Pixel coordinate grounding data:
────────────────────────────────────────
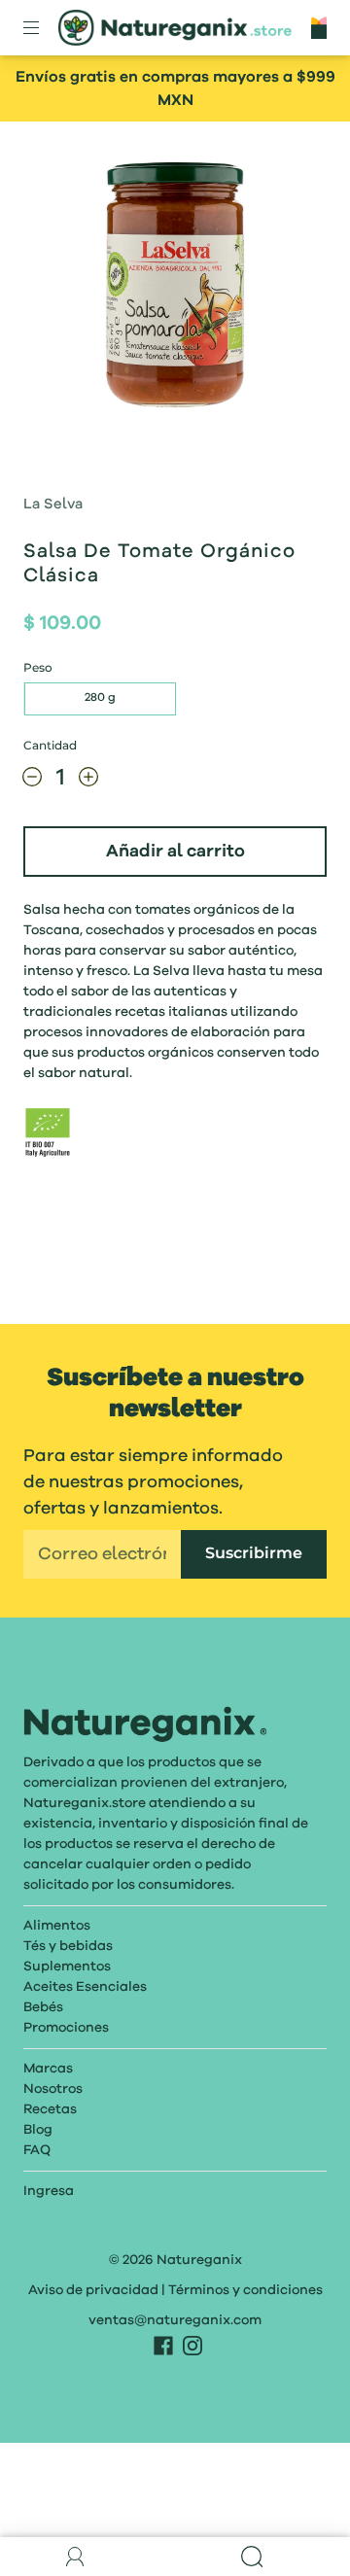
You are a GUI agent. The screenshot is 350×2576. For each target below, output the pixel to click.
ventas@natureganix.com (175, 2320)
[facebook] (163, 2345)
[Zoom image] (175, 289)
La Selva (53, 505)
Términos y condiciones (245, 2290)
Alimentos (56, 1925)
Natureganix (199, 2260)
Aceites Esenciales (85, 1987)
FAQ (37, 2150)
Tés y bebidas (68, 1946)
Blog (37, 2130)
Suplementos (67, 1966)
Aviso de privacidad (93, 2290)
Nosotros (53, 2089)
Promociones (66, 2028)
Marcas (48, 2068)
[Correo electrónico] (102, 1554)
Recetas (50, 2109)
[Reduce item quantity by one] (32, 781)
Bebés (43, 2007)
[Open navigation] (44, 28)
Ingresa (48, 2191)
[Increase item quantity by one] (88, 781)
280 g (100, 698)
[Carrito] (319, 27)
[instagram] (192, 2345)
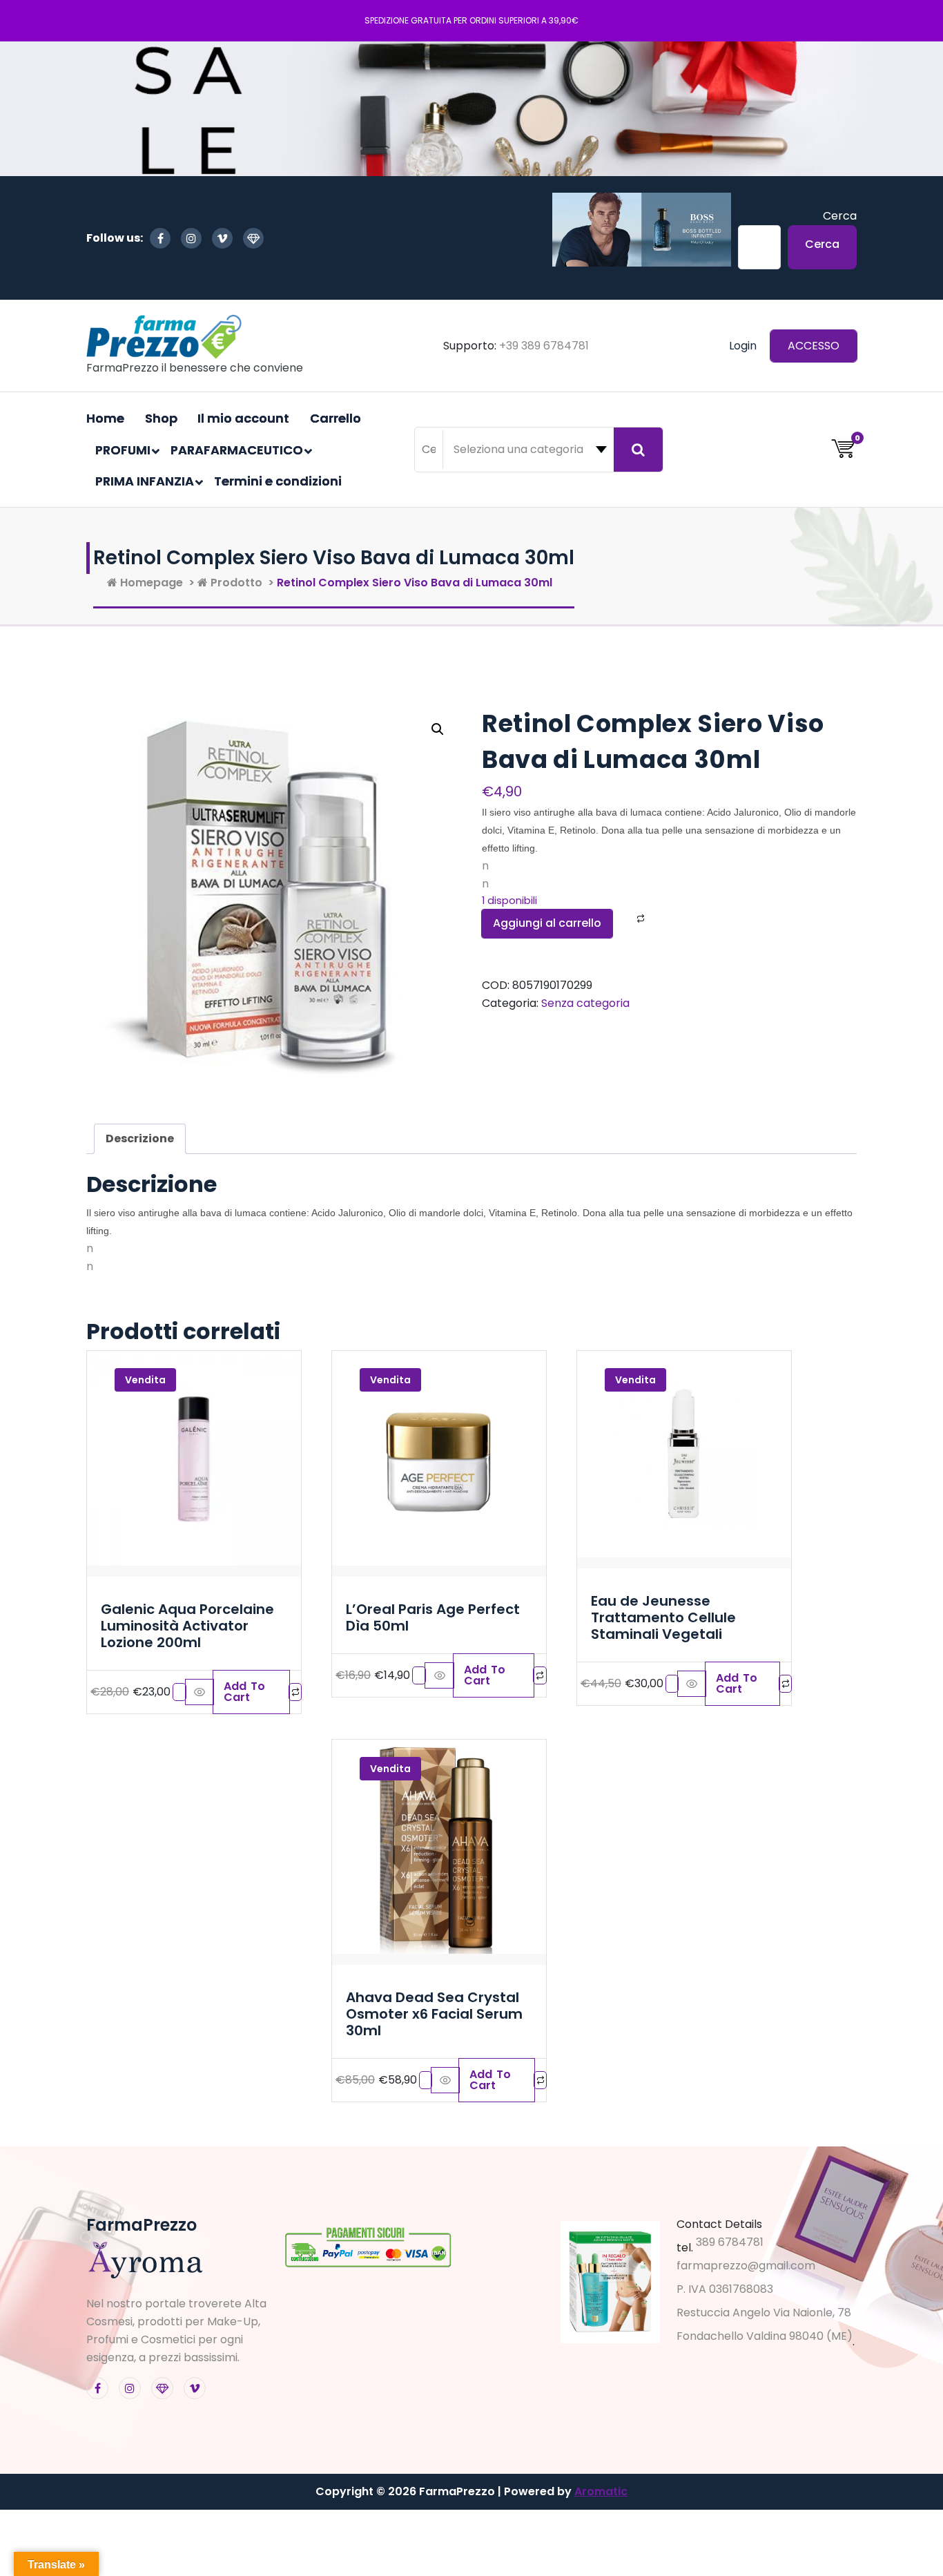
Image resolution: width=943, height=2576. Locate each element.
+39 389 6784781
────────────────────────────────────────
▸ Assignment: Repeat the records above exactly. No pictures go into the repeat.

▸ Answer to this task:
You are a GUI agent. The screenshot is 350×2576. For each target below, output the pixel to click.
ventas@natureganix.com (175, 2320)
[facebook] (163, 2345)
[Zoom image] (175, 289)
La Selva (53, 505)
Términos y condiciones (245, 2290)
Alimentos (56, 1925)
Natureganix (199, 2260)
Aceites Esenciales (85, 1987)
FAQ (37, 2150)
Tés y bebidas (68, 1946)
Blog (37, 2130)
Suplementos (67, 1966)
Aviso de privacidad (93, 2290)
Nosotros (53, 2089)
Promociones (66, 2028)
Marcas (48, 2068)
[Correo electrónico] (102, 1554)
Recetas (50, 2109)
[Reduce item quantity by one] (32, 781)
Bebés (43, 2007)
[Open navigation] (44, 28)
Ingresa (48, 2191)
[Increase item quantity by one] (88, 781)
280 g (100, 698)
[Carrito] (319, 27)
[instagram] (192, 2345)
Image resolution: width=943, height=2576. Locate each element.
+39 389 6784781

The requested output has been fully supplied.